The television rights opened up when FIS modified its rule allowing national ski federations to decide on the television rights, which were automatically handed to national broadcasters in the European Broadcasting Union (EBU). Halva stepped in, persuading organisers in Val d'Isere, Sestriere and the other major venues in Italy, France, Slovenia and North America, to sell the company exclusive rights. So the French pay-television network Canal Plus has deployed its cameras all over the slopes at Val d'Isere.

Thus on Friday, when wind-driven snow ruined the downhill, most viewers saw only whited-out screens. Those watching Canal Plus, however, got live interviews with Kitt and Marc Girardelli - conducted exclusively by Patrick Lang.

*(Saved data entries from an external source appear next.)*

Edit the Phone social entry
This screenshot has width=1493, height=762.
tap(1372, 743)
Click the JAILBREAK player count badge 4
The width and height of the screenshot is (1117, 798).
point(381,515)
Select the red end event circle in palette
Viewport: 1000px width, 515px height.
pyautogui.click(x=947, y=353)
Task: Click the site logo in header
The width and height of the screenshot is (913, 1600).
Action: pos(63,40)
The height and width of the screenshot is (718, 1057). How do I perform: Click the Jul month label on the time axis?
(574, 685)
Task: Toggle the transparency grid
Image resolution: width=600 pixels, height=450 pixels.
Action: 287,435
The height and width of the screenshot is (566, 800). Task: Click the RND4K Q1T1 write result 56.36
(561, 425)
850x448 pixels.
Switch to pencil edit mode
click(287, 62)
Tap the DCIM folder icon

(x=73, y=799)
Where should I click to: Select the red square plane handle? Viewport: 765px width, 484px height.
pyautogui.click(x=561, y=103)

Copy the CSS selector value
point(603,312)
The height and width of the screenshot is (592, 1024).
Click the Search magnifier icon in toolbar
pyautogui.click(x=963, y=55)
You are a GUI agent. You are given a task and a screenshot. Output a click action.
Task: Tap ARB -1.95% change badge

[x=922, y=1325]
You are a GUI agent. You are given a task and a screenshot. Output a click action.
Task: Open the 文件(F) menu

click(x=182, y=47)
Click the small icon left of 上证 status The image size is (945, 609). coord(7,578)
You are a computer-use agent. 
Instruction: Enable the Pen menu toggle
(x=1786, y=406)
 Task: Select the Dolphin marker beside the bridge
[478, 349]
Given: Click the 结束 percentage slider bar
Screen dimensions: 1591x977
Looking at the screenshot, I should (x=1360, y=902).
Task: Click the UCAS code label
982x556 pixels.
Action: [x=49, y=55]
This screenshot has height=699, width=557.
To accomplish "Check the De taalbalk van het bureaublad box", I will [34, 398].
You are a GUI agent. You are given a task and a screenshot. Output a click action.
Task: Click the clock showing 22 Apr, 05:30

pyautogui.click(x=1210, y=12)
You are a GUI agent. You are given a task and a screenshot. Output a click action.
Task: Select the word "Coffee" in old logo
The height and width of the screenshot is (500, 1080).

The Swiss, German and Austrian ski federations and their respective state television stations are horrified. 'The business of skiing has been a very closed old-boy type network,' Mascarenhas said. 'That's one of the hardest things we had to deal with. Skiing has an audience of upwardly mobile, young, 18- to 49-year-old people. They're good spenders. They buy automobiles, clothes, holidays.'

Halva, he said, wants to improve the television coverage, bringing 'the natural drama of the start, the feel of the event' into viewers' living-rooms. He makes no secret of the reality that Halva's success reflects pressure from the United States, Canada and Scandinavia on the old guard in the Alps. Already the reformers have succeeded in raising levels of prize money to some pounds 60,000 at Val d'Isere.

'Even though it's called the World Cup, when we talked to EBU members like Austria, Switzerland and Germany they were convinced that they were the focus of skiing and nobody else mattered,' Mascarenhas said. 'We will never prostitute the sport - you can forget it,' Gian Franco Kasper, Secretary-General of FIS, said. 'We don't want it to go as far as tennis, looking like Wimbledon.' He believes that Halva has paid too much and wanted to replace a state monopoly with one of its own. 'We don't look to make money,' Kasper said. 'They believe money is the only important thing. We do not.'

The German-speaking establishment views the popularity of Tomba (25,000 adoring Italians descended on Sestriere last week) and the consequent surge in television interest with disdain.

'One of those who created all this was Mr Tomba,' Kasper said. 'We think he's an exception. Look at those spectators in Sestriere - they were not ski spectators but people like football fans who came only to see Tomba. So there are a lot of hopes for big money - but it will only last until Mr Tomba breaks his leg.'

Kasper, however, admitted that Halva has opened the door for television. National broadcasters will pay 'fair prices' in future. FIS is ready to support an overall agreement giving a slice of the action to both private and public networks, he added. 'I think there will be a deal by next winter,' he said.